- Boparai Location in Punjab, India Boparai Boparai (India)
- Coordinates: 31°33′21″N 75°32′58″E﻿ / ﻿31.555808°N 75.549350°E
- Country: India
- State: Punjab
- District: Kapurthala

Government
- • Type: Panchayati raj (India)
- • Body: Gram panchayat

Population (2011)
- • Total: 2,001
- Sex ratio 1021/980♂/♀

Languages
- • Official: Punjabi
- • Other spoken: Hindi
- Time zone: UTC+5:30 (IST)
- PIN: 144622
- Telephone code: 01822
- ISO 3166 code: IN-PB
- Vehicle registration: PB-09
- Website: kapurthala.gov.in

= Boparai, Bhulath =

Boparai is a village in Bhulath Tehsil in Kapurthala district of Punjab State, India.
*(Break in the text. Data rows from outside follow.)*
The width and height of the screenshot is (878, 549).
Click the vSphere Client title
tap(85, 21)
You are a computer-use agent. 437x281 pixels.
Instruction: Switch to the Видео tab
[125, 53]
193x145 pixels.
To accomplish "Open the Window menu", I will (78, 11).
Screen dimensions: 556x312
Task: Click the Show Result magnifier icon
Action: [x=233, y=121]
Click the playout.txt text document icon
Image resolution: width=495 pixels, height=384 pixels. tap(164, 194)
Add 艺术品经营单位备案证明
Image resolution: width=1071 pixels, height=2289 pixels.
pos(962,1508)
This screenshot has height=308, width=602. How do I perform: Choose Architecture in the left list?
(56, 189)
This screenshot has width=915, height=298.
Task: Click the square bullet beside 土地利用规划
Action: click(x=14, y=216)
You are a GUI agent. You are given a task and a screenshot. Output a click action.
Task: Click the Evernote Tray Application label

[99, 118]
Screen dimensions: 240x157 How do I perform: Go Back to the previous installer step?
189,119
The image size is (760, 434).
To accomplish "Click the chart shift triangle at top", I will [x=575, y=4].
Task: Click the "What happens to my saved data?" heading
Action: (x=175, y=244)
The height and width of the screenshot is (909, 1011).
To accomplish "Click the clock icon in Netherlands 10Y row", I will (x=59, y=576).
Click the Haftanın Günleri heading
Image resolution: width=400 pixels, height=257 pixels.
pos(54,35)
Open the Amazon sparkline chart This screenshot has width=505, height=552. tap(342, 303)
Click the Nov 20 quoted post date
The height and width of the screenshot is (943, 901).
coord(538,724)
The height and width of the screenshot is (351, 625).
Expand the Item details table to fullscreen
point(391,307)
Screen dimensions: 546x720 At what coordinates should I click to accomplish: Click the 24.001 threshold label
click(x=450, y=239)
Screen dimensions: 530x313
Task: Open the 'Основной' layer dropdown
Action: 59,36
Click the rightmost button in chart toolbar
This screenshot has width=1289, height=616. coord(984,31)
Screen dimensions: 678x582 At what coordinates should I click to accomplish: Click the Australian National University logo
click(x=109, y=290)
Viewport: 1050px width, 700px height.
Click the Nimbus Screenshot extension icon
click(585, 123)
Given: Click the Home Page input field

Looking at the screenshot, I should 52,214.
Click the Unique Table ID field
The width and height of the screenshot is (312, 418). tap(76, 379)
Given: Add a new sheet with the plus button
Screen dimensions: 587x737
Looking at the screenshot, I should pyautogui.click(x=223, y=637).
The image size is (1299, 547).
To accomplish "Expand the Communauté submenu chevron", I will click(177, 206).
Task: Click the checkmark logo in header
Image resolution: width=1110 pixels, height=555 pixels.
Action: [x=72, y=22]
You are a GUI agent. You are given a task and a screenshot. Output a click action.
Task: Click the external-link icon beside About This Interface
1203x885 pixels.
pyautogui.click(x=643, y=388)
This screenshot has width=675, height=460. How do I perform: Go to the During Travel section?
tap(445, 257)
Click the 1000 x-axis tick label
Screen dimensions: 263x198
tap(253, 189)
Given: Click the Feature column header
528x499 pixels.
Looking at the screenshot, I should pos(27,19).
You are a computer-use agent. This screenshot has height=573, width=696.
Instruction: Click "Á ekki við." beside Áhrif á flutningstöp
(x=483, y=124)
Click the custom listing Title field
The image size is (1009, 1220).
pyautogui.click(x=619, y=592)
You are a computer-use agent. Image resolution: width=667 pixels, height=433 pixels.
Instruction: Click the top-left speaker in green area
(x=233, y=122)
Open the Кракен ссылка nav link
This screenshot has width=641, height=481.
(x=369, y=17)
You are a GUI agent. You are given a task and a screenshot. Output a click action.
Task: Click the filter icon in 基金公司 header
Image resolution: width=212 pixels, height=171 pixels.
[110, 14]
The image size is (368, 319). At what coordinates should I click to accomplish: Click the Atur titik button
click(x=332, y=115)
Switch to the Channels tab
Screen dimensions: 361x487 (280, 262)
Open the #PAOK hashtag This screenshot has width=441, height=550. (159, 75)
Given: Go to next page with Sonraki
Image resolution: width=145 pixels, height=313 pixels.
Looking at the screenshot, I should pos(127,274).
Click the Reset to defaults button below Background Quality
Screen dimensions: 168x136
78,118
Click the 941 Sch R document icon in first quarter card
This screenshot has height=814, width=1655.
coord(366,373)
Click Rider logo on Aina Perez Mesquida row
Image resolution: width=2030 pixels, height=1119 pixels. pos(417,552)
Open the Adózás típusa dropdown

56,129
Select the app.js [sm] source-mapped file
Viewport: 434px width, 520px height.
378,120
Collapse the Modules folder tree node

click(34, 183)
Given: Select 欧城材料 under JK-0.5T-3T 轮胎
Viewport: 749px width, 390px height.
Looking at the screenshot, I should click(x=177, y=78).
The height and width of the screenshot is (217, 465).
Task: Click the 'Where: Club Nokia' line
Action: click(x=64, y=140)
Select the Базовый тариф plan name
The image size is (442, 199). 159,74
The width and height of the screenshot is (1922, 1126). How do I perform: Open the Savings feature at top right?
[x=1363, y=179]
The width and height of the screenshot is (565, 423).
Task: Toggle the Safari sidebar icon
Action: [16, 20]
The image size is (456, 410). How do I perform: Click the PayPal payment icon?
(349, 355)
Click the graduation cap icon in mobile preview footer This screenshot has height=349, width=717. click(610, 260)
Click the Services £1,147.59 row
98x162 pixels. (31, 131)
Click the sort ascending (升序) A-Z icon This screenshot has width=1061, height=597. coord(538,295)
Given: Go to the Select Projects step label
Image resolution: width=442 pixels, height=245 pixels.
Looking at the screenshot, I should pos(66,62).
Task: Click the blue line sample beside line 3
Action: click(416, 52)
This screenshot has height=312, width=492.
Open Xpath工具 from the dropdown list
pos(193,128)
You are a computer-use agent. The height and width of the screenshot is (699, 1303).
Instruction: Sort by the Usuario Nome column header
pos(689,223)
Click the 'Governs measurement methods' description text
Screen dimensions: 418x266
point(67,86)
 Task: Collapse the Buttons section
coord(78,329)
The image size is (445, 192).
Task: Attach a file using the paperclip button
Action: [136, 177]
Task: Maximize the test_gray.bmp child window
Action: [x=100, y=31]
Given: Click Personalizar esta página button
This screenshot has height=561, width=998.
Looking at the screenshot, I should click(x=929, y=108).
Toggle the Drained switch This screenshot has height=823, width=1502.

It is located 7 km from Bhulath, 30 km away from district headquarter Kapurthala. The village is administrated by a Sarpanch, who is an elected representative.

== Demography ==
According to the report published by Census India in 2011, Boparai has 424 houses with the total population of 2,001 persons of which 1,021 are male and 980 females. Literacy rate of Boparai is 78.63%, higher than the state average of 75.84%. The population of children in the age group 0–6 years is 190 which is 9.50% of the total population. Child sex ratio is approximately 652, lower than the state average of 846.

== Population data ==

| Particulars | Total | Male | Female |
|---|---|---|---|
| Total No. of Houses | 424 | - | - |
| Population | 2,001 | 1,021 | 980 |
| Child (0–6) | 190 | 115 | 75 |
| Schedule Caste | 575 | 290 | 285 |
| Schedule Tribe | 0 | 0 | 0 |
| Literacy | 78.63 % | 81.13 % | 76.13 % |
| Total Workers | 564 | 503 | 61 |
| Main Worker | 327 | 0 | 0 |
| Marginal Worker | 237 | 206 | 31 |

As per census 2011, 564 people were engaged in work activities out of the total population of Boparai which includes 503 males and 61 females. According to census survey report 2011, 57.98% workers (Employment or Earning more than 6 Months) describe their work as main work and 42.02% workers are involved in Marginal activity providing livelihood for less than 6 months.

== Caste ==
The village has schedule caste (SC) constitutes 28.74% of total population of the village and it doesn't have any Schedule Tribe (ST) population.

==List of cities near the village==
- Bhulath
- Kapurthala
- Phagwara
- Sultanpur Lodhi

==Air travel connectivity==
The closest International airport to the village is Sri Guru Ram Dass Jee International Airport.